> **What is required**: Return every line of the entries that includes the word "element".

> **Task material**:
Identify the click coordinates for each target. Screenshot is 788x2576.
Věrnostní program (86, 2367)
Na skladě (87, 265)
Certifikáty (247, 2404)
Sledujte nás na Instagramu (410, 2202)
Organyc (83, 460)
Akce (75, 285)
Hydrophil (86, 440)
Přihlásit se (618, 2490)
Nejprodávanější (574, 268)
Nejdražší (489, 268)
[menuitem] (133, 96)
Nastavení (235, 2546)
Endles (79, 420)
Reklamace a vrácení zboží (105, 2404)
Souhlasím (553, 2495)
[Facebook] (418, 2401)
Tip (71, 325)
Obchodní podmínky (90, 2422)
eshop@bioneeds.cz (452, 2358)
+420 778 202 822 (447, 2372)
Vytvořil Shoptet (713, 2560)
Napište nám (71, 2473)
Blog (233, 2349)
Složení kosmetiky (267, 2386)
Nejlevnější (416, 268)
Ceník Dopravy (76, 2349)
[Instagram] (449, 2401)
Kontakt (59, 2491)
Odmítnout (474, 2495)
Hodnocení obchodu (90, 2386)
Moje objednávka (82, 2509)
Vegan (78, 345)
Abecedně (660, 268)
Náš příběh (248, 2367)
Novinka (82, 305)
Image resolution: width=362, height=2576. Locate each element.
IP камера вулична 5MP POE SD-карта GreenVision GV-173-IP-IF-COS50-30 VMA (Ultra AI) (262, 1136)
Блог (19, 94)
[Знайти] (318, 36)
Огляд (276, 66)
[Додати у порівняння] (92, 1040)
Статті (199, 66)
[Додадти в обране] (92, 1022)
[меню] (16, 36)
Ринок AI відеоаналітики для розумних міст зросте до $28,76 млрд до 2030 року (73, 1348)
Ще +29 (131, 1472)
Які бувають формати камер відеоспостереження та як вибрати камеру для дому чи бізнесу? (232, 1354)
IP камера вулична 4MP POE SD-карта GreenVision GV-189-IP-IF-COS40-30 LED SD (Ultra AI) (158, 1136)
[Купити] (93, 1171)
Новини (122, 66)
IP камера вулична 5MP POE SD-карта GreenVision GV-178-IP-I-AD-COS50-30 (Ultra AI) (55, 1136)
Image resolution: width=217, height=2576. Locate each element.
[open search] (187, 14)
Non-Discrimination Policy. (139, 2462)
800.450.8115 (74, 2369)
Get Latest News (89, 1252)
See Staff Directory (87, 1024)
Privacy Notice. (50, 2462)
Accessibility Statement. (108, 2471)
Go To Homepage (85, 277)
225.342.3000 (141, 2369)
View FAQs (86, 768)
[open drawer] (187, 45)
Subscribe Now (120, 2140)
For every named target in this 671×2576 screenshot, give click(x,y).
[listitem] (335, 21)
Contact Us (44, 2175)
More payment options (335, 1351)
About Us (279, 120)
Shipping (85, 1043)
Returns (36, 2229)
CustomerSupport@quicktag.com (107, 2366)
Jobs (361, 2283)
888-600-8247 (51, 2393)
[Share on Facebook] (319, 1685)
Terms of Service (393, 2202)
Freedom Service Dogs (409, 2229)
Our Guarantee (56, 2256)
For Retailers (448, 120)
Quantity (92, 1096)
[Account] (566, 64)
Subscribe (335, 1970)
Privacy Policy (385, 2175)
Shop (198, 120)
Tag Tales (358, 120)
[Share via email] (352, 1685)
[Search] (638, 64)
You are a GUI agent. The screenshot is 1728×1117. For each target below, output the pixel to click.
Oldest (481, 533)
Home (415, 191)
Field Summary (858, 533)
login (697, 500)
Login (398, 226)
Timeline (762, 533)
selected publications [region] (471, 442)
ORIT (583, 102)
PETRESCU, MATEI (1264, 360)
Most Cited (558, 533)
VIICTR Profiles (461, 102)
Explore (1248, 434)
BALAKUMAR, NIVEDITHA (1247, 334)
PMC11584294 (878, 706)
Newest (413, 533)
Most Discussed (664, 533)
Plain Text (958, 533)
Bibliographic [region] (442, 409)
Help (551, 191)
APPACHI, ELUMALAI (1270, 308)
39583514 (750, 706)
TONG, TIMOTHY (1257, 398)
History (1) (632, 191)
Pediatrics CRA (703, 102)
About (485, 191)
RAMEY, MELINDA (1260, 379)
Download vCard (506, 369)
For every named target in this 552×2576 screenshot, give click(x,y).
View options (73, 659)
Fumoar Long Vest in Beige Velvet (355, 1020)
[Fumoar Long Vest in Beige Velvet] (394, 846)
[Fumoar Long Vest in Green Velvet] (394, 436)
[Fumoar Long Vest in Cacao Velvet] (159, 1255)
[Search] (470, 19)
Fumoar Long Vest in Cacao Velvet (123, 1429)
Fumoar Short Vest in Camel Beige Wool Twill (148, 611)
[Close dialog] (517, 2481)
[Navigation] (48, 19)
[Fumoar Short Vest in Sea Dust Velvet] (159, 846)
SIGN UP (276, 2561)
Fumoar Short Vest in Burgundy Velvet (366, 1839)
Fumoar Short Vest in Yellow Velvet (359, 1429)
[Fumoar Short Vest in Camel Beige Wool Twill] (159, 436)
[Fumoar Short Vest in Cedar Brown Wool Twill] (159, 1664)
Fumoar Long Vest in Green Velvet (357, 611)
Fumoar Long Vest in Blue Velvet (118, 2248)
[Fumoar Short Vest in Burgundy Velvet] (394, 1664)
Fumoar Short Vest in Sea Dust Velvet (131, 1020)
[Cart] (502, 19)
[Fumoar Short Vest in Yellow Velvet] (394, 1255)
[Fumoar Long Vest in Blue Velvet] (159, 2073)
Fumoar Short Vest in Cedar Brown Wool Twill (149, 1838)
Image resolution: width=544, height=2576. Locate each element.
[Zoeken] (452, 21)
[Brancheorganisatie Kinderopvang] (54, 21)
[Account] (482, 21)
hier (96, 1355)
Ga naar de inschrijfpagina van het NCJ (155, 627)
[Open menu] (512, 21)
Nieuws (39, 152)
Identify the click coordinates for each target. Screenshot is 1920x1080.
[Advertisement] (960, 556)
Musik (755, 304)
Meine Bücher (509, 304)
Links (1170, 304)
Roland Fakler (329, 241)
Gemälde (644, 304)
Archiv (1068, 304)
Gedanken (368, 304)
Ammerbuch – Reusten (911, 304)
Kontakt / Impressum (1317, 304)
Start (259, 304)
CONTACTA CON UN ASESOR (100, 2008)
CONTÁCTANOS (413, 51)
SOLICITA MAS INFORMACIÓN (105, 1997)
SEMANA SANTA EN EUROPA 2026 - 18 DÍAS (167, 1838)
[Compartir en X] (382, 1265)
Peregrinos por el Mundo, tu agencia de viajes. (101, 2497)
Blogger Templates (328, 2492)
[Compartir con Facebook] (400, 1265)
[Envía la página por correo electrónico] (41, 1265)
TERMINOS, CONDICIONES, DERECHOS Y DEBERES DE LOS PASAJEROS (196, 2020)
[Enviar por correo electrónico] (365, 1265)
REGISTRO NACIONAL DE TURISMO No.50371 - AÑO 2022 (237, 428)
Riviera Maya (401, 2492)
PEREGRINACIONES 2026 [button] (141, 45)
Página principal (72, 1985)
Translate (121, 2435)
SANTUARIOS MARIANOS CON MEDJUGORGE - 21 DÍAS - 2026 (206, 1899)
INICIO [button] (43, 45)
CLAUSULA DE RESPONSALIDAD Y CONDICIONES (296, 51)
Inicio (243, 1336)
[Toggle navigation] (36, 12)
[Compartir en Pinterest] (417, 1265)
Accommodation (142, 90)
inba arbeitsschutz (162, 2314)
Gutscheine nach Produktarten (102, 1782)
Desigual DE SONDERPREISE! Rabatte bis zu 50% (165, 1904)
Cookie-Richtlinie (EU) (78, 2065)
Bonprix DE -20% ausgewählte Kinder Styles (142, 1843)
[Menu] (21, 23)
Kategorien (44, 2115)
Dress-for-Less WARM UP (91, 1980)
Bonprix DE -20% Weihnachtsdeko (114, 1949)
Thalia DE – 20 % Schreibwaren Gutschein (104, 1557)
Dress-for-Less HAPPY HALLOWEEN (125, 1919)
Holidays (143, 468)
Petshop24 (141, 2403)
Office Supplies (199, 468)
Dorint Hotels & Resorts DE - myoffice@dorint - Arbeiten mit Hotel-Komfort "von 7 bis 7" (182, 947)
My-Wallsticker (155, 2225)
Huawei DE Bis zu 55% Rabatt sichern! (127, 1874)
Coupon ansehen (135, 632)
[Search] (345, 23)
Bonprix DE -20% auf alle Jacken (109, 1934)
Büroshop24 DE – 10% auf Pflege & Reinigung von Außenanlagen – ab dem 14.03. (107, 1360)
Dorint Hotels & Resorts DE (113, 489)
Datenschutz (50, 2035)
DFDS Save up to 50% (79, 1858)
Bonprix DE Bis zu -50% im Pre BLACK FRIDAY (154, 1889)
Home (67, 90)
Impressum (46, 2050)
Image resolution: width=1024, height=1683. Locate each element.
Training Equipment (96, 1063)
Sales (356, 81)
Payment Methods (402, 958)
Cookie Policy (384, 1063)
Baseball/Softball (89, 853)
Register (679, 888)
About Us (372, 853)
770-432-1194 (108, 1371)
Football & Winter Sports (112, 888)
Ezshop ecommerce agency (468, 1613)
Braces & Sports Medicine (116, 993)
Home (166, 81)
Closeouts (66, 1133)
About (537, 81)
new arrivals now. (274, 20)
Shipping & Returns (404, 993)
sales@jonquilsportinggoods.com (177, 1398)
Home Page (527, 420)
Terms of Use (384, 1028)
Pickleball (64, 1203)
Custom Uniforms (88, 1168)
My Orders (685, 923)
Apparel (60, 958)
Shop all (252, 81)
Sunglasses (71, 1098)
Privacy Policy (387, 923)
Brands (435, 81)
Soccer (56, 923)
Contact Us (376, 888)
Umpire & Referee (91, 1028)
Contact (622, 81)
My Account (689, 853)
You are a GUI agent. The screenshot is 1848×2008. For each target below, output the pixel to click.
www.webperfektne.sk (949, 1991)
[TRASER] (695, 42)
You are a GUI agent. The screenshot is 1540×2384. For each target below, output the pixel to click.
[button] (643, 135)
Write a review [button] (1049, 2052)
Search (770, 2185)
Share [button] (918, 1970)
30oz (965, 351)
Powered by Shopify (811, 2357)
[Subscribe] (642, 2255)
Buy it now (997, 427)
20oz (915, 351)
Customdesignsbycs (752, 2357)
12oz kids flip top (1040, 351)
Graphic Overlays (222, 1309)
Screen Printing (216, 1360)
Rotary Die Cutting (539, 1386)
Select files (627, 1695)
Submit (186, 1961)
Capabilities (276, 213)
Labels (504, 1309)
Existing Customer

> **Solved problem**:
Image resolution: width=362, height=2576. Locate each element.
Image resolution: width=217, height=2576. Locate each element.
Image resolution: width=544, height=2576. Locate each element.
Image resolution: width=1024, height=1683. Locate each element.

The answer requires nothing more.